L'arca olearia

La nuova SOS Cuetara affossa il “Proyecto Tierra”

Fiore all’occhiello dei fratelli Salazar, che così promuovevano il superintensivo nel mondo, il nuovo consiglio di amministrazione lo ha bocciato ufficialmente “perché il suo sviluppo non è una priorità in questo momento”

12 settembre 2009 | Ernesto Vania

Solo una grande multinazionale poteva permettersi un progetto che costava da otto a dieci milioni di euro all’anno con rendimenti futuribili ignoti.

Il sogno dei fratelli Salazar non era un mistero: unire produzione e commercio in un’unica grande azienda.
Il progetto mirava, attraverso una controllata, ad acquistare proprietà, avviare la produzione, quindi cedere l'attività a investitori che avrebbero dovuto pagare una “tassa di gestione” a fronte della cura degli oliveti, da affidare a una controllata Sos, e dell’acquisto garantito dell’intera produzione.
Fino ad oggi erano stati acquisiti 5.400 ettari ma ne erano stati piantumati solo 2400.

Il modello proposto era il superintensivo, interamente meccanizzabile, con un business plan ben definito e preciso proposto non solo a investitori del “Proyecto Tierra” ma promosso in tutto il mondo, in particolare il nuovo mondo, come il futuro dell’olivicoltura.

L’obiettivo dichiarato era di raggiungere i 10.000 ettari all’anno piantumati nel mondo per arrivare a coprire, nel volgere di dieci anni, il 30% del fabbisogno di oli d’oliva del gruppo Sos Cuetara.

Un piano ambizioso, i cui contorni erano noti da tempo, ma le cui ultime rivelazione confermano la volontà monopolistica dei fratelli Salazar.
Infatti, attraverso i contratti blindati e col soddisfacimento di una quota così importante delle necessità aziendali di olio, il potere di condizionamento del gruppo Sos sul mercato si sarebbe ulteriormente accentuato..

Ma il “Proyecto Tierra” appartiene al passato, affossato dalla nuova dirigenza.
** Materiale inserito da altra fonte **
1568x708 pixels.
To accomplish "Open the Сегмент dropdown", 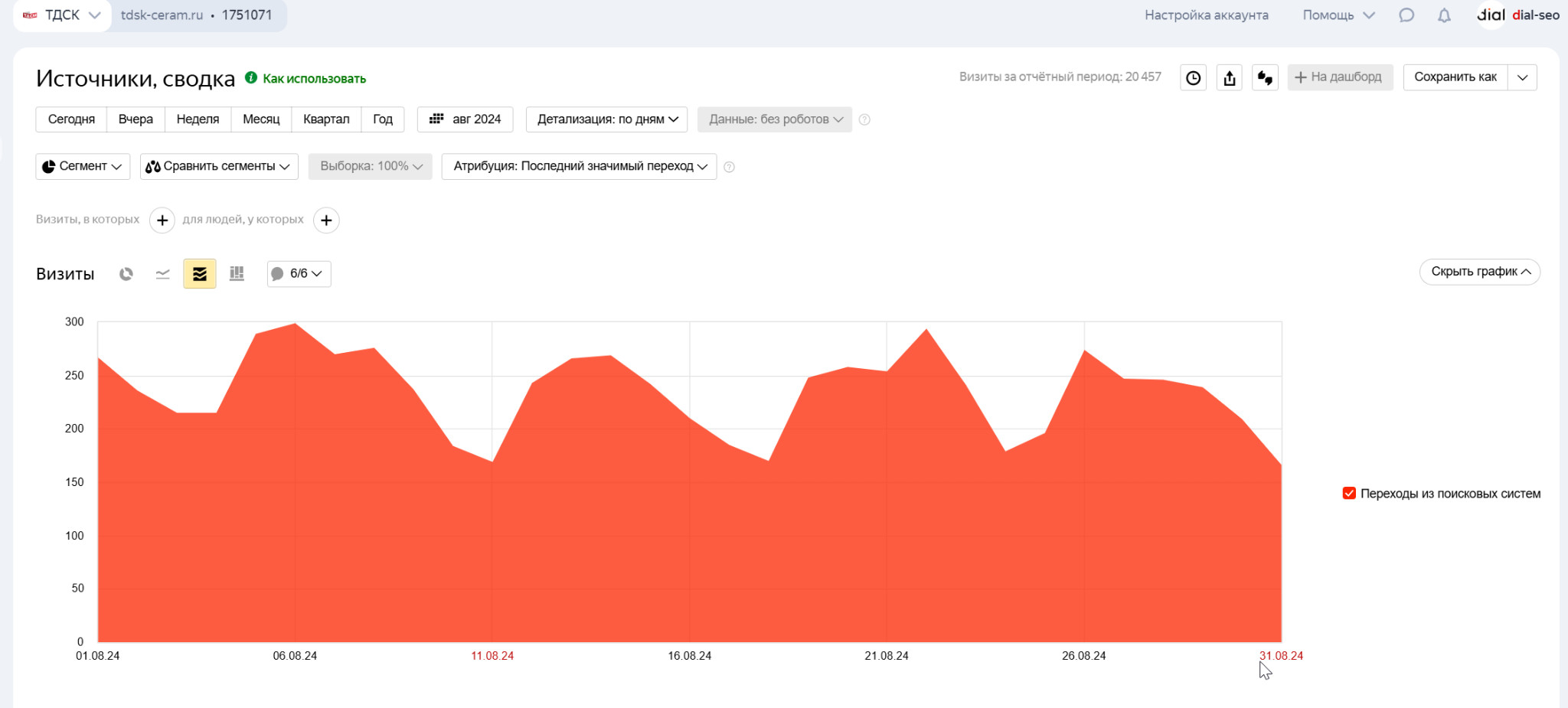I will pos(83,166).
Il nuovo consiglio di amministrazione ha infatti deciso di fermare il progetto “perché il suo sviluppo non è una priorità in questo momento” e perché ha un periodo troppo lungo di maturazione.

Si tratta di una retromarcia che va inquadrata nell’operazione di ristrutturazione del debito promossa dopo la clamorosa uscita da Sos dei fratelli Salazar e lo scandalo relativo.

A Mariano Pérez Claver il compito di definire la struttura di aumento di capitale da 200 milioni di euro per compensare le perdite previste per il 2008 per coprire lo spregiudicato trasferimento di fondi operato dai fratelli di Jesus e Jaime Salazar, che proprio per questo sono stati licenziati lo scorso aprile.